Action item → Up to and including the line with "Click the 3.3'", return every line from the start of the entries below exactly.

BEGIN

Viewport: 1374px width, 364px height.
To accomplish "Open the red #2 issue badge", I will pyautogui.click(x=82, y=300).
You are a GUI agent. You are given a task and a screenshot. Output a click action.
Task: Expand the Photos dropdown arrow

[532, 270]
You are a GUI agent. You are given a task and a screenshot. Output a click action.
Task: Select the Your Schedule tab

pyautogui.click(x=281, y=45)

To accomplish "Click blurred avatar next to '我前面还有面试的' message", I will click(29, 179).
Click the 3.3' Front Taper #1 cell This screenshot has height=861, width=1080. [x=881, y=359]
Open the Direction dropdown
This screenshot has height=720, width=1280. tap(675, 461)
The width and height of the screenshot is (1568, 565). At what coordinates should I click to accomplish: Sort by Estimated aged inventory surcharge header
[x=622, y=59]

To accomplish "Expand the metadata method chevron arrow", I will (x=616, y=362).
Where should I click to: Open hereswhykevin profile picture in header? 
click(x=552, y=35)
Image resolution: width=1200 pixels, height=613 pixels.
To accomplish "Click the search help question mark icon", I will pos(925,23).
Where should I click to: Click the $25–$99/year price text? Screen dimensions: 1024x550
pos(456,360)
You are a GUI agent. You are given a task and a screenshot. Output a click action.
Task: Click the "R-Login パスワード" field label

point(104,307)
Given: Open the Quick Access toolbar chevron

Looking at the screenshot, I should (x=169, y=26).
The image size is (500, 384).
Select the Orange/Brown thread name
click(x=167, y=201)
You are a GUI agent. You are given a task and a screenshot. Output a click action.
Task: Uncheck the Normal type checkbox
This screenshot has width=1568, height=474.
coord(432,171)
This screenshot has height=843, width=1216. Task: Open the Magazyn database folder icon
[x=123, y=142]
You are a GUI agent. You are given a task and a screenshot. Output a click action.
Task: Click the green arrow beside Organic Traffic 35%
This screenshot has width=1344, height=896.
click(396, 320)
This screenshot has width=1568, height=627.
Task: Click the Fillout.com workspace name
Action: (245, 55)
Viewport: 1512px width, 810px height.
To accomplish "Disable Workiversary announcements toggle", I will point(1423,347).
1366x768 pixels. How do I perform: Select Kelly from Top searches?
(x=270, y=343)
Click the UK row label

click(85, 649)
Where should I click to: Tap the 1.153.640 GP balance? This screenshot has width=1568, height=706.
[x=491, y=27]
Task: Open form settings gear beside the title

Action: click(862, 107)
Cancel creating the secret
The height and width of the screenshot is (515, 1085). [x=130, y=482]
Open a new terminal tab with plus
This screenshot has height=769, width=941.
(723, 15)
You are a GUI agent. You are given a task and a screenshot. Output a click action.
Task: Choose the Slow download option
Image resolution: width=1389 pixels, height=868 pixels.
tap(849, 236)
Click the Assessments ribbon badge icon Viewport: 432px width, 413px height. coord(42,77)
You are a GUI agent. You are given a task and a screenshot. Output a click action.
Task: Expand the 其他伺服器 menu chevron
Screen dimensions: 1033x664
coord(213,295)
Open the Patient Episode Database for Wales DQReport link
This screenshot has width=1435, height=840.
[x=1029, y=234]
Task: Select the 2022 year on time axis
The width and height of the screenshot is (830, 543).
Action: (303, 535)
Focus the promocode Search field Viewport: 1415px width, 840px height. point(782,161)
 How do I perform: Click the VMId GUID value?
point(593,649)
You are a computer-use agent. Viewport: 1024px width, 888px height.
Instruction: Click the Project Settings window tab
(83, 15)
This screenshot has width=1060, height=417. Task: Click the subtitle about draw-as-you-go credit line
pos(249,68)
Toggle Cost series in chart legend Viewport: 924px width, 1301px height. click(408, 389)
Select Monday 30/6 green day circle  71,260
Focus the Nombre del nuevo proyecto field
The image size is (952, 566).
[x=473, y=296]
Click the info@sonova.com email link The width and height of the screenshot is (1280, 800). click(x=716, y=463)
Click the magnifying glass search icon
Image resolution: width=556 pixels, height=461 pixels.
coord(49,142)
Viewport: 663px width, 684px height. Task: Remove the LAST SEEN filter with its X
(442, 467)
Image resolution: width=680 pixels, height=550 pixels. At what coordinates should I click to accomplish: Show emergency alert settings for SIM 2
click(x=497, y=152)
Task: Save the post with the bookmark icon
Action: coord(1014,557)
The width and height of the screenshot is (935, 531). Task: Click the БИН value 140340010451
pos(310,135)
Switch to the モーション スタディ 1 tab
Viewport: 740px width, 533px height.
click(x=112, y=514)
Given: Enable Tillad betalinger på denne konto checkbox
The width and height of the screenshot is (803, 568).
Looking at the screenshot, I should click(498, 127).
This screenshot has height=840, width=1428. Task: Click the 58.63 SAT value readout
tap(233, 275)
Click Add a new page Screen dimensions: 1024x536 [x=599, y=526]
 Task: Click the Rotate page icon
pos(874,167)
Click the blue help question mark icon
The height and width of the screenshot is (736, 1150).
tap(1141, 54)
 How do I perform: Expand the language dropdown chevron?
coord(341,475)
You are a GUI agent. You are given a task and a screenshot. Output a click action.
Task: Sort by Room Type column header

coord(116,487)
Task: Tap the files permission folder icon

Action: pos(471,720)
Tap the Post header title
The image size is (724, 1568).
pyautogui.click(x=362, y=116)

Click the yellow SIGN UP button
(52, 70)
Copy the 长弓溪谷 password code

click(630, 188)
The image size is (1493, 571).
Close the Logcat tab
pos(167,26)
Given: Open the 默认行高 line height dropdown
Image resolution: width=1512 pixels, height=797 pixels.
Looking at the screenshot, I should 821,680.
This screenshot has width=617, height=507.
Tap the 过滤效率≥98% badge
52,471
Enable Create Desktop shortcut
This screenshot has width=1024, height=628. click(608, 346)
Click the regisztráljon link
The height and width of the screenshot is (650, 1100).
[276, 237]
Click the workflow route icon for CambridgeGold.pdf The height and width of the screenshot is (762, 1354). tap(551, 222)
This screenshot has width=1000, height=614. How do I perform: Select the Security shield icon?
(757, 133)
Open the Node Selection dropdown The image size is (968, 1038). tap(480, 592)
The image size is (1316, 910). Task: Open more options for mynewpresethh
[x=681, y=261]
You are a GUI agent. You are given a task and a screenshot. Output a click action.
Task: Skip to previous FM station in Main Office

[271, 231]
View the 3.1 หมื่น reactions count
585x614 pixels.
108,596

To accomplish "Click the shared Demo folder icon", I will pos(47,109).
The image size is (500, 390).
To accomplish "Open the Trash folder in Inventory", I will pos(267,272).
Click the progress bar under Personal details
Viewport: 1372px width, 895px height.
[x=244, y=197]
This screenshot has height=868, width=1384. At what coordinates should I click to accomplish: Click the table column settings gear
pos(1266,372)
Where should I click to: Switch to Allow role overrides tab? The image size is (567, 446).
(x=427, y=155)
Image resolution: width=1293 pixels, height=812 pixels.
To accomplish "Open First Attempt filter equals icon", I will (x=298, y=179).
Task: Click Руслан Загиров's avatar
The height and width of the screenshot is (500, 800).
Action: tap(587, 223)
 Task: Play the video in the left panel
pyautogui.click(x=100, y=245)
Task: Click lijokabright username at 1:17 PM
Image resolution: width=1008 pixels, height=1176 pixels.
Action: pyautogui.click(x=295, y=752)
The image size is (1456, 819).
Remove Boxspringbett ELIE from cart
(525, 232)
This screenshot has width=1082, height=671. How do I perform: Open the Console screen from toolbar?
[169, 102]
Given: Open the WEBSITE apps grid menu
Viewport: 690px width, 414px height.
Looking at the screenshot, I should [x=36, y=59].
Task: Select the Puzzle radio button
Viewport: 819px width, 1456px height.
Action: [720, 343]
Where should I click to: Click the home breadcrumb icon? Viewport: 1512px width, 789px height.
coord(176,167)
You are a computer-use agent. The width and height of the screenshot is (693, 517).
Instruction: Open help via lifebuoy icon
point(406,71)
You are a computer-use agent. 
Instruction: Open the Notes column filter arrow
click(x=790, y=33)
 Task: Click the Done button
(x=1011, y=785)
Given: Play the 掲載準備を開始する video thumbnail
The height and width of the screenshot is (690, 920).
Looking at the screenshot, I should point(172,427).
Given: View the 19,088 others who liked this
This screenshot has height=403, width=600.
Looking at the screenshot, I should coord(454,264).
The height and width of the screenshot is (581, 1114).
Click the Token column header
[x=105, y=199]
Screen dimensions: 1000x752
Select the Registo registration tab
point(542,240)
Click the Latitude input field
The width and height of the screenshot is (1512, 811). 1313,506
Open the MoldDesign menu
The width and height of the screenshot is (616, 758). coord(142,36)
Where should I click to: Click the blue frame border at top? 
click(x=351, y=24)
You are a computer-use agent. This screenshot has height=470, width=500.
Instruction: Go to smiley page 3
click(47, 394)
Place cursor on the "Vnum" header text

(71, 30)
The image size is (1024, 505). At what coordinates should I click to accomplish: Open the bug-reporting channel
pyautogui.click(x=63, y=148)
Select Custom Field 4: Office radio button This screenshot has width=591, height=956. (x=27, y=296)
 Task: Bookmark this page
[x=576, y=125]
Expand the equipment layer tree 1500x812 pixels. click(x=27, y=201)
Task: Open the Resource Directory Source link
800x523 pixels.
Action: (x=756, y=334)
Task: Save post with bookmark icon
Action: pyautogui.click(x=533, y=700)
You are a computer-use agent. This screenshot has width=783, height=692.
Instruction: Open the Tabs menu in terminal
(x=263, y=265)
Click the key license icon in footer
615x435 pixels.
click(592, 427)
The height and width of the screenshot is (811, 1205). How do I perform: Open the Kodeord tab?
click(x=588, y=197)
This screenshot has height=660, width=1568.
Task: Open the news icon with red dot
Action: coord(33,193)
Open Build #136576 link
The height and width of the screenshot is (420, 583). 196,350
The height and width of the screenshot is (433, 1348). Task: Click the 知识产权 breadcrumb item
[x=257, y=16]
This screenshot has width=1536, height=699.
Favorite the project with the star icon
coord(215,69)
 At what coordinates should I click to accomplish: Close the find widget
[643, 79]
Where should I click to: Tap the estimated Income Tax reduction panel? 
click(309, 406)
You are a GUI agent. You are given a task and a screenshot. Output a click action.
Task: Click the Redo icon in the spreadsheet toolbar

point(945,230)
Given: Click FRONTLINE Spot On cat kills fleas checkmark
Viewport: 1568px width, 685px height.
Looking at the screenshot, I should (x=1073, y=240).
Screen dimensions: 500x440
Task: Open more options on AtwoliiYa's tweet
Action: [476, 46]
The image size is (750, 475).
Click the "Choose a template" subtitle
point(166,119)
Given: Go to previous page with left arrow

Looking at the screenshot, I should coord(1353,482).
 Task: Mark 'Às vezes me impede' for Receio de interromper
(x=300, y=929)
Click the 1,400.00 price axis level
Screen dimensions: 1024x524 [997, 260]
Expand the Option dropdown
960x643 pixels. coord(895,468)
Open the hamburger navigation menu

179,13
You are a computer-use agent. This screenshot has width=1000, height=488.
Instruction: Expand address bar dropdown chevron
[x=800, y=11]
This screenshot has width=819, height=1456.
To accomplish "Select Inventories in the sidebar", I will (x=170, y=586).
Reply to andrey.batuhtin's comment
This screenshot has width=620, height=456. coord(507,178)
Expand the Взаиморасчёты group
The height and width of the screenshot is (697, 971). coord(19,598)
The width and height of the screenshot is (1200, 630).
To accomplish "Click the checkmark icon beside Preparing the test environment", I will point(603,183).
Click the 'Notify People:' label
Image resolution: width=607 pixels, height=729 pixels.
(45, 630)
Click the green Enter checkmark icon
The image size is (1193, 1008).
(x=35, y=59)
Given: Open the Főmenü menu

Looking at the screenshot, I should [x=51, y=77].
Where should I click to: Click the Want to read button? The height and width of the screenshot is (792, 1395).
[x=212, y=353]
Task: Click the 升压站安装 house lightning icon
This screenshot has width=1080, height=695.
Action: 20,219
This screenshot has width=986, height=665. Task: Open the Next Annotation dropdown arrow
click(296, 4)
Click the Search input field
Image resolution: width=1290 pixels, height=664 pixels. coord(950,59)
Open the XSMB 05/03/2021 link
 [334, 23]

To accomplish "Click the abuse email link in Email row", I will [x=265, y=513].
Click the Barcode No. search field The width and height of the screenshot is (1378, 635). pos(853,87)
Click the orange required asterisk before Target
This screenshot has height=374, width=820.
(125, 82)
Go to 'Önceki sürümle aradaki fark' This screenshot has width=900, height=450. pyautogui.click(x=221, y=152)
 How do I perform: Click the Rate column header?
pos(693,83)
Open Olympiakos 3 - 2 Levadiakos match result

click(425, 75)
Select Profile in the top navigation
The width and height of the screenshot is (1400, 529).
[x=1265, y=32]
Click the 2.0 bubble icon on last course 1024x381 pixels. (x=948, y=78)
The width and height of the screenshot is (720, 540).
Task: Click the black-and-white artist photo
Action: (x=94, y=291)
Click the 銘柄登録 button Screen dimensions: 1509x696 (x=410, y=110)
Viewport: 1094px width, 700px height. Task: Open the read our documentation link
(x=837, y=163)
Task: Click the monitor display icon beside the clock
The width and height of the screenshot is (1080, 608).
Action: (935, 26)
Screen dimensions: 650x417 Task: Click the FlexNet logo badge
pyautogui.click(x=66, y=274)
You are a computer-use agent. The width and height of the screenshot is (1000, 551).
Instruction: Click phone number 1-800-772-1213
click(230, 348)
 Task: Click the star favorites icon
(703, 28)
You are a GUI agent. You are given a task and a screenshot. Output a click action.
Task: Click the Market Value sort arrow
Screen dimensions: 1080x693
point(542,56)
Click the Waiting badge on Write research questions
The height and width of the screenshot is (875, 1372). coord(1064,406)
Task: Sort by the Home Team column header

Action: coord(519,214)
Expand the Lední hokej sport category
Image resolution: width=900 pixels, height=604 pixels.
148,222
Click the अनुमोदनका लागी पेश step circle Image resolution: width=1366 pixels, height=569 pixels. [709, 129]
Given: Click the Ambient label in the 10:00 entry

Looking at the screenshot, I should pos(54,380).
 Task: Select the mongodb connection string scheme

END

Answer box →
Viewport: 1374px width, 364px height.
To accomplish "Open the red #2 issue badge", I will pyautogui.click(x=82, y=300).
You are a GUI agent. You are given a task and a screenshot. Output a click action.
Task: Expand the Photos dropdown arrow

[532, 270]
You are a GUI agent. You are given a task and a screenshot. Output a click action.
Task: Select the Your Schedule tab

pyautogui.click(x=281, y=45)

To accomplish "Click blurred avatar next to '我前面还有面试的' message", I will click(29, 179).
Click the 3.3' Front Taper #1 cell This screenshot has height=861, width=1080. [x=881, y=359]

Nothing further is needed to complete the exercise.